##### Entries supplied #####
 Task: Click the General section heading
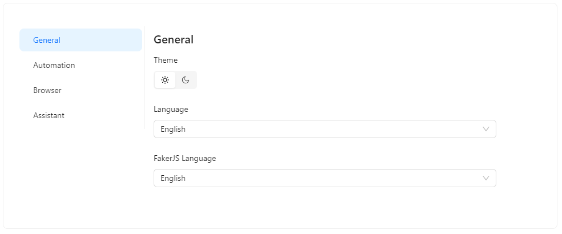pos(174,39)
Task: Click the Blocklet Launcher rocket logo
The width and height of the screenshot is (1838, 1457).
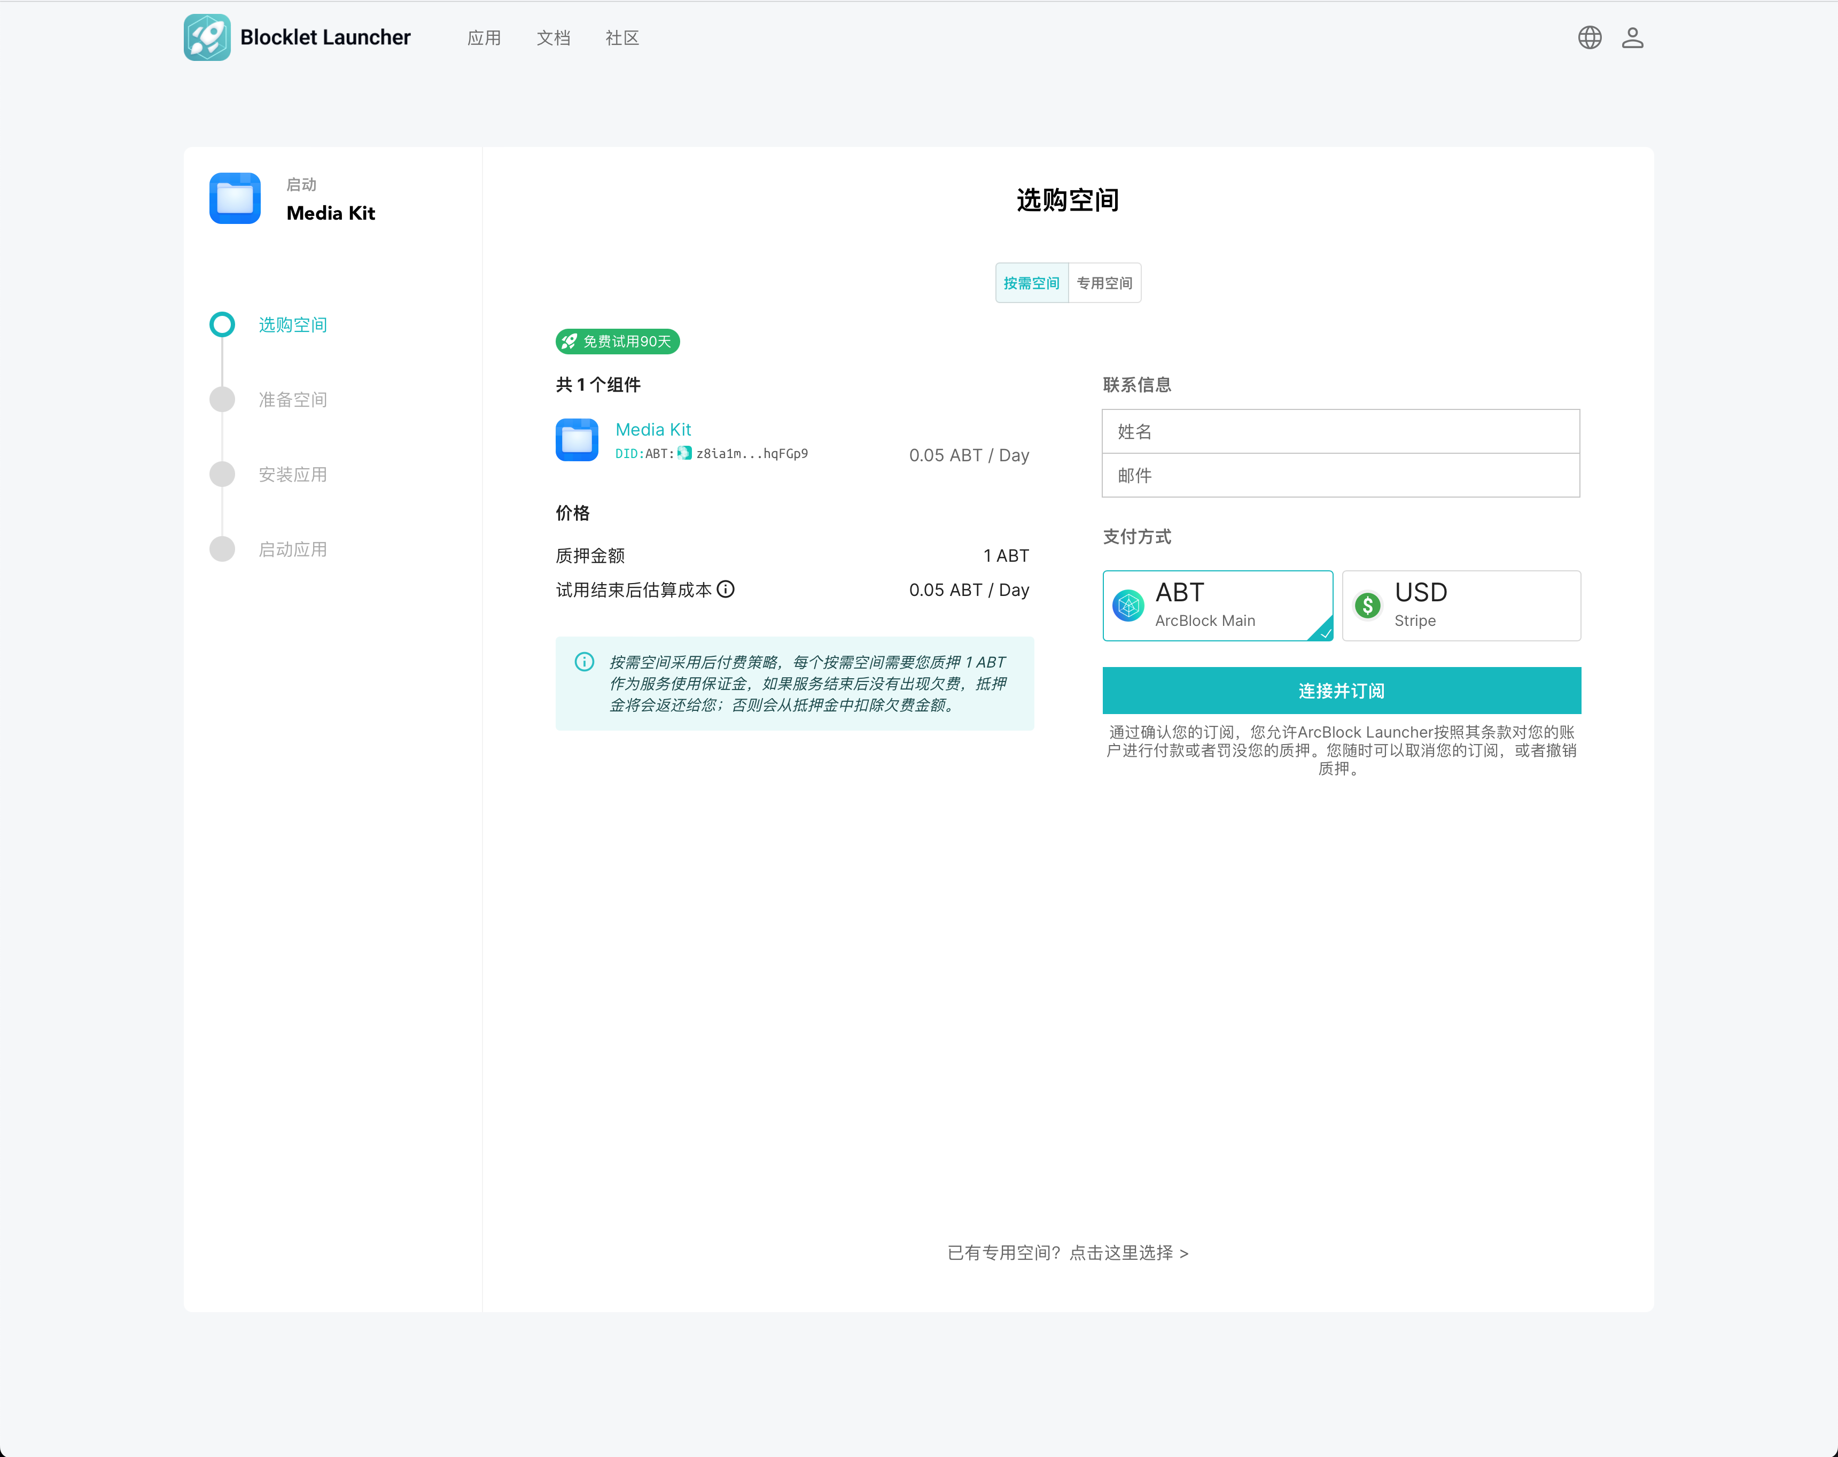Action: coord(207,38)
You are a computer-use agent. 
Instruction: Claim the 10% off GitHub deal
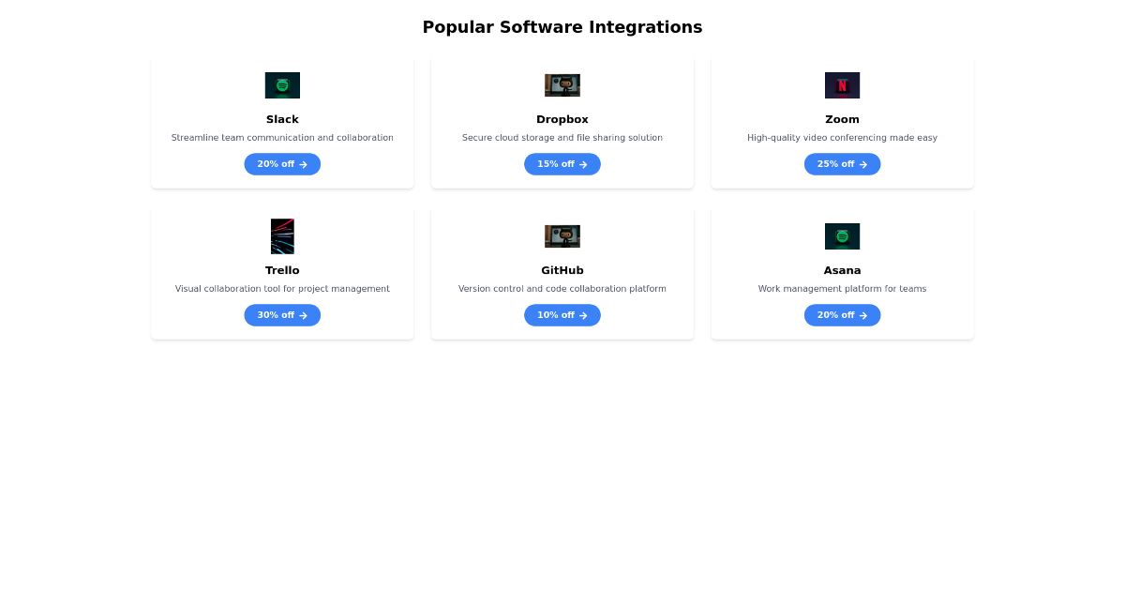[x=563, y=315]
#####
→ **Exercise**: Could you pull every line of text from the records above, word for word, leaving out the pictures?

→ **Completed exercise**:
 Task: Click the General section heading
pos(174,39)
Task: Click the Blocklet Launcher rocket logo
The width and height of the screenshot is (1838, 1457).
Action: coord(207,38)
You are a computer-use agent. 
Instruction: Claim the 10% off GitHub deal
[x=563, y=315]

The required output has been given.